Sayfa Yükleniyor...
Smyrna..Homerosun gözyaşlarını unuttuğu kent Memleketim
Kendi yağmurlarını unutan bulutların dağınıklığını, anlamanın sarhoşluğunu yaslandığı ağaca bırakan İskender, daha rüya görmemişti. Pagos tepesinin eteklerinde saklambaç oynayan çocukların büyütüldüğü ninniler, beşiklerde asılı dururken kapının önünden geçen Homer oğullarından bir şair suskundu İlyadadan aryalar söylemeden geçen beyaz tenli ve beyaz elbiseli kızların başında gün batımı çiçekleri ve imbatın sarhoşluğu vardı. Homerosun kenarında doğduğu Meles çayının çimenlerinde ve ağaç gölgeliğinde yaşayan kuğular, hiç bu kadar şaşırmamıştı. Rüzgar, uzaklarda deniz kokulu şarkılara uçuyordu
Körfezde yırtık yelken bezlerini diken miçoların tutturduğu ezgi, kölelerin bakışlarında özgür kuşlar kadar yabancı dururken, yazıcılar sakindi. Bu kentin kadim tarihinde birçok bilge geçip giderken geriye kalan ayak izlerini taşların yüzüne nakışlayan ustalar, yaklaşan akşamı ve aşkı kutsuyordu. Büyük İskender, uzandığı zeytin ağacının gövdesinde yaprak saklayan karıncaları izlerken daha birkaç rüzgar önce adı Ametist olan meyhanede oturup söyleştiği o ilginç; erkek giyimli güzel Omphaleyi düşünüyordu.
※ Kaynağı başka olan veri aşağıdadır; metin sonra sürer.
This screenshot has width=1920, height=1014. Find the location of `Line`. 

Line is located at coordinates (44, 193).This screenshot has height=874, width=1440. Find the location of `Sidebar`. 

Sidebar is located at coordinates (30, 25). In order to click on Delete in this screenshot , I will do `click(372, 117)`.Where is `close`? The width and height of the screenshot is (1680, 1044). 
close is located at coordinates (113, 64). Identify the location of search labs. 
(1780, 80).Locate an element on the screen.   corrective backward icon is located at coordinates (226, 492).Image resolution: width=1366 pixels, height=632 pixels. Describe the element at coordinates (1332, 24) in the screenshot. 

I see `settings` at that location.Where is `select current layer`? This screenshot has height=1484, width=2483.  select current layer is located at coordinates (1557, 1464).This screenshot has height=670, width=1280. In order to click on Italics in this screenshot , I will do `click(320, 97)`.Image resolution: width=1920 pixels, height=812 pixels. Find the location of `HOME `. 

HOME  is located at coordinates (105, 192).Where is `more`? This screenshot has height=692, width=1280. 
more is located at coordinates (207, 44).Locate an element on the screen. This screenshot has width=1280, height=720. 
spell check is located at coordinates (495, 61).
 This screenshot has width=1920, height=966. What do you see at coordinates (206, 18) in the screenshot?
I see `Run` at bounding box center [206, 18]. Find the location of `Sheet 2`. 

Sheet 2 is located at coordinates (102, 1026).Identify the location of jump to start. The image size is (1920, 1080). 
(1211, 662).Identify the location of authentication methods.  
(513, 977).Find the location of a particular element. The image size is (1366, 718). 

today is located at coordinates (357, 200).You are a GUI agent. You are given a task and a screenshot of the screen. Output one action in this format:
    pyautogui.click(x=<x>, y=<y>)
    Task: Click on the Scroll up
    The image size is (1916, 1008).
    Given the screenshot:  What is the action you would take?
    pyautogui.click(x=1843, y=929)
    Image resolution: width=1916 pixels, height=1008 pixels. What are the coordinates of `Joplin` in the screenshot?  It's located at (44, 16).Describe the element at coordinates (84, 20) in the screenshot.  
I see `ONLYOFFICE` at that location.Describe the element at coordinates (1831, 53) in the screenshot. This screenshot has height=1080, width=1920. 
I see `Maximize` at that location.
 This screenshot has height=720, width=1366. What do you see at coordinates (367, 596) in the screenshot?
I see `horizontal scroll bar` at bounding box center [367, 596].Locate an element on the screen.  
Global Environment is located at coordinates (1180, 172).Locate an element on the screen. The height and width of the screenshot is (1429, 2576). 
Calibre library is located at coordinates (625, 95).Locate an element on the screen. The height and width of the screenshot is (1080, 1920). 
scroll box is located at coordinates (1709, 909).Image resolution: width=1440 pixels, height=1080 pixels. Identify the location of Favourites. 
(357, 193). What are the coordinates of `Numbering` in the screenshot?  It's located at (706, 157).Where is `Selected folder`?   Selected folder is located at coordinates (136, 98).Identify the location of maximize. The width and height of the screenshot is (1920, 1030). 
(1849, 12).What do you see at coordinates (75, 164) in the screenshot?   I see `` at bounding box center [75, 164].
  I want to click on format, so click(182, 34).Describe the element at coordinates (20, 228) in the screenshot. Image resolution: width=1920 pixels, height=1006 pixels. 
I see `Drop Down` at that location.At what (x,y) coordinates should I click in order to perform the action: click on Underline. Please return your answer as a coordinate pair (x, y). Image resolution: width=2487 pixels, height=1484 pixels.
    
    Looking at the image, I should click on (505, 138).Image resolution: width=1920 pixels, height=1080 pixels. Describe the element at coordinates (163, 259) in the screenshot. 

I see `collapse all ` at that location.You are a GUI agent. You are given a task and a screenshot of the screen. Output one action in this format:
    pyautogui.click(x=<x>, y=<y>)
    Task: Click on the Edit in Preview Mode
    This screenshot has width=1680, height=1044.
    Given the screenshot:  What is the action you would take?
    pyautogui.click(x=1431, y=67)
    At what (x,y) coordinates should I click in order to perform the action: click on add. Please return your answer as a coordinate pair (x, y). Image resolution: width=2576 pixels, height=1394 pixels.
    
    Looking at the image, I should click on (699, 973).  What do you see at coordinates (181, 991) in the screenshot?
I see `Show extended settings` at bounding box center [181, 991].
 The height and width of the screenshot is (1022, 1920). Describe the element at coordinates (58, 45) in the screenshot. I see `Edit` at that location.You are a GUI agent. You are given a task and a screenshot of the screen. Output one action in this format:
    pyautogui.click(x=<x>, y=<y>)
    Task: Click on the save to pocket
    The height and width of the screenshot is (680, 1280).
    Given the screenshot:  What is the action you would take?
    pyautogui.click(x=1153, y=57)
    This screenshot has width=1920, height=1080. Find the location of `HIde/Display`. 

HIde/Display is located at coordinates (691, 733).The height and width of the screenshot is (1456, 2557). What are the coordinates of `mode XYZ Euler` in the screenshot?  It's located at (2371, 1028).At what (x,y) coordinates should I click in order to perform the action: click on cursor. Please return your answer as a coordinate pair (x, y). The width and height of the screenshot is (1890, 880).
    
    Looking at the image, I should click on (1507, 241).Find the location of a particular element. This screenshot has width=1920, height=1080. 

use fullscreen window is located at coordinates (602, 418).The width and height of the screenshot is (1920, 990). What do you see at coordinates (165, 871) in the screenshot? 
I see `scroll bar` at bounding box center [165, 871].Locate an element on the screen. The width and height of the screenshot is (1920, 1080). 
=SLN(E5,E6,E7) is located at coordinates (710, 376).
Karıncalar dostça birbirine yol verip ağaca tırmanırken, taşıdıkları zeytin yapraklarının kırışıklığında uzun bir öykünün gizemli bir iki harfini ve yeşile sığınan işaretleri görmüştü. O işaretler, Opalin getirdiği Karyanın Altın Bebeğindeki işaretlerin aynısıydı. Ve kehanetlere göre de bütün Asyayı fethedip, Persleride bir daha gelmemek üzere Anadoludan sürecekti. Uzun bir yolculuğun, zaferin ve aşkların çalgıcıları her yağmur sonrasında çadırın önünde toplanarak şükranlarını tanrılara sunarken, İskender, Opale ( Omphale ye) ayırdığı çocuk gözleriyle baktı
Geride, dağların arkasında kalan kızıl çam ormanlarının derinliğini bir çırpıda aşan ve bin bir dehlizin, mağaranın karanlığından aydınlığa ulaşırken ışık tanrısı Apollonun yolunu aydınlattığı Omphalenin cesareti bir tarihi değiştiriyordu. Tıpkı İskender gibi. İkisi de, beyaz mermerden yapılmış Artemis Tapınağı Persler tarafından yakılırken doğmuş ve her ikisi de kaderlerini çizen mitolojik tanrıların beyaz sesli elçileri olarak uzun soluklu serüvenlerin içinde buluşmuşlardı. Yağmur altın damlalarını, aynı renge veren toprağın soylu kızı Sardesin sokaklarında, ılık bakışlarını saklayarak kendi tapınağına doğru gitti. Aynı gün doğan tanrısal sözlerin elçileri ve kılıcı buluşmuştu.
Giden Kim?.. Kalan Kim?..
Nerdeyiz? Buraya nasıl geldik? Bizden önce kimler vardı bu sokakta?.. Bu surları kim niçin yaptı?.. Kimler savaştı evimin köşesinde?. Çığlıkların sevinç ve hüzün bulutlarını tarihe, bize bırakanlar nereye gitti? Kaç kişi öldü ,çocukları nerdeydi?.. Nerde ağladılar?.. Nerde uyudu binlerce savaşçı?. Aşçıları kimdi?.. Nasıl uyuyorlardı çelik soğukluğunda?.. Tanrıları ve kahinleri şarap içerken zavallı köylüler ve savaşçılar, köleler ve ölüler hangi şarkıyı söylüyordu?.. Bu coğrafyanın ilk sahibi kim?.. biz kimiz?..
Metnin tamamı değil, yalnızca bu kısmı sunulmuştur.